This invention relates to a device for locking rotation of a movable shaft (hereinafter referred to as "a shaft-locking device") used for adjustment of an inclined angle in various kinds of devices such as a display for a word processor or for a personal computer, a headrest of a seat, or a reclining seat, or for various kinds of lids such as for prevention of falling of a toilet lid.
The shaft-locking device is used for adjusting inclined angles in various kinds of devices, FIG. 7 shows a conventional example of a shaft-locking device. The shaft-locking device is provided with a movable bracket 31 secured to a device which requires a control of an inclined angle (not shown), a fixed bracket 32 secured to a supporting member (not shown) such as a base stand which supports the device directly or indirectly, a fixed shaft 33 integrally secured to the fixed bracket 32, and a movable shaft 34 which rotates integrally secured to the movable bracket 31. The fixed shaft 33 is a stepped shaft, with a small diameter portion 33a thereof being mounted outwardly and rotatively on the movable shaft 34. The outer diameter of a large diameter portion 33b of the fixed shaft 33 is made to be a same diameter as the outer diameter of the movable shaft 34. A coil spring 35 is inserted around the fixed shaft 33 and the movable shaft 34. The spring 35 is wound so as to be somewhat smaller than the outer diameters of 33 and 34 in a free state and closely contacts the shafts 33 and 34. In this case, both end portions 35a and 35b of the spring 35 forms free edges, the end portion 35a and 35b being inserted outwardly so that each end portion 35a and 35b may be positioned on the movable shaft 34 and on the fixed shaft 33 respectively.
In a shaft-locking device having such a construction, the movable shaft 34 is locked by a friction force of the spring 35 to hold the device at a fixed angle. The adjustment of the angle is performed by causing a slip between the spring 35 and the movable shaft 34 by adding an outer force more than the friction force, thereby rotating the movable shaft 34. Since the rotation in the direction of the arrow TL of the movable shaft 34 (rotation in the winding direction of the spring 35) is a rotative direction which shrinks the coil diameter of the spring 35, the friction force increases to form a locking torque, while the rotation in the direction of arrow Ts (rotation in the winding return direction of the spring 35) is a rotation in a direction which enlarges the diameter of the spring 35, and the friction force decreases thereby causing a slip torque. Since the locking torque is large compared with the slip torque, the device is maintained at a fixed angle by the locking torque.
In the conventional shaft-locking device, although it is possible to perform a locking against rotation in the winding direction, in the rotation in the opposite direction (winding return direction) against the winding direction, the spring 35 enlarges its diameter and the friction force decreases to lessen the locking force.
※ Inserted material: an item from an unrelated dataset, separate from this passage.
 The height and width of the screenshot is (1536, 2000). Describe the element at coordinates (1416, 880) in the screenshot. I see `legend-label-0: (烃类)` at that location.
Accordingly, in order to securely lock both rotations in the winding and its opposite direction, another shaft-locking device wherein the winding direction of the spring 35 is opposite is necessary. This causes a complicated construction.
Further, in the conventional shaft-locking device, the winding of the spring 35 on a movable shaft 34 is not always uniform. This is because the spring 35 is combined with the movable shaft 34 so as to have a fixed winding interference. Such tendency is most accentuated at an end portion 35a of the spring 35 on the movable shaft 34. The end portion 35a of the spring 35, as shown in FIG. 8, contacts with the peripheral surface of the movable shaft 34 at point P, but at the coil side spaced from the contact point P the spring 35 does not contact with the movable shaft 34 as a reaction of this contact. In such an outwardly extending state of the spring, the locking torque of the spring 35 cannot be constantly restrained, thereby causing an unstable locking problem.